The § 2244(d) limitations period can be equitably tolled for a petitioner who shows (1) that he pursued his rights with reasonable diligence and (2) that some extraordinary circumstance stood in his way and prevented timely filing. See Holland v. Florida, 130 S. Ct. 2549, 2562 (2010). Harris asserts three reasons for equitable tolling.

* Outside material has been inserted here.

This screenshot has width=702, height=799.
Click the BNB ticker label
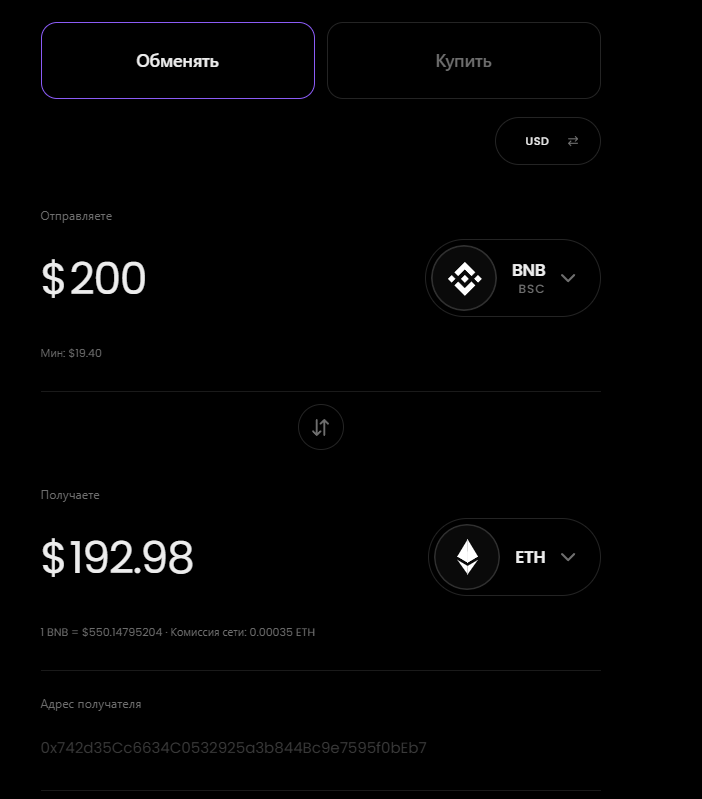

First, Harris argues that equitable tolling is warranted because counsel failed to appeal the conviction and sentence. The court disagrees. Harris knew the factual basis of his claim at the time he entered his plea or, at the latest, when he was sentenced, as he knew then that he did not receive the term he allegedly had been promised. Harris stated under penalty of perjury in his petition to the California Supreme Court that, "once he was sentenced, he notified his attorney his desire to appeal the sentence. Counsel ignored petitioner's desire to appeal wholly." Petition (docket # 1), Ex. 2, p. 3. Assuming for purposes of argument that Harris did tell counsel he wanted to appeal, Harris provides no evidence as to when he learned that counsel had not taken steps to appeal and provides no evidence that he made inquiries to find out the status of the appeal he requested. He makes no showing of diligence to protect his rights. Cf. Holland, 130 S. Ct. at 2565. "Counsel's failure to perfect an appeal simply meant that [the petitioner] had one year from the expiration of his time to file a notice of appeal in which to initiate a federal habeas action-it did not prevent him from filing the petition." See Randle v. Crawford, 604 F.3d 1047, 1058 (9th Cir. 2010). The alleged negligence of counsel in not filing an appeal has "little to no bearing" on Harris' ability to timely file his federal petition. See id.; cf. Doe v. Busby, No. 08-55165, slip op. 19213, 19227-34 (9th Cir. Oct. 24, 2011) (finding extraordinary circumstances where attorney failed to file a timely petition despite numerous promises to the contrary; petitioner's three-and-a-halfyear delay in eventually filing a pro se petition attributable to having been deceived, bullied and lulled by apparently inept and unethical lawyer); Porter v. Ollison, 620 F.3d 952, 959-61 (9th Cir. 2010) (attorney's misconduct and eventual resignation after facing disciplinary proceedings for running habeas corpus "writ mill" constitutes extraordinary circumstances; remanding on issue of whether petitioner is or is not entitled to equitable tolling because of lack of diligence or because attorney's egregious conduct did not prevent petitioner from filing timely petition). Harris does not show the sort of egregious misconduct by counsel that warrants equitable tolling. The failure to file the requested appeal does not warrant equitable tolling.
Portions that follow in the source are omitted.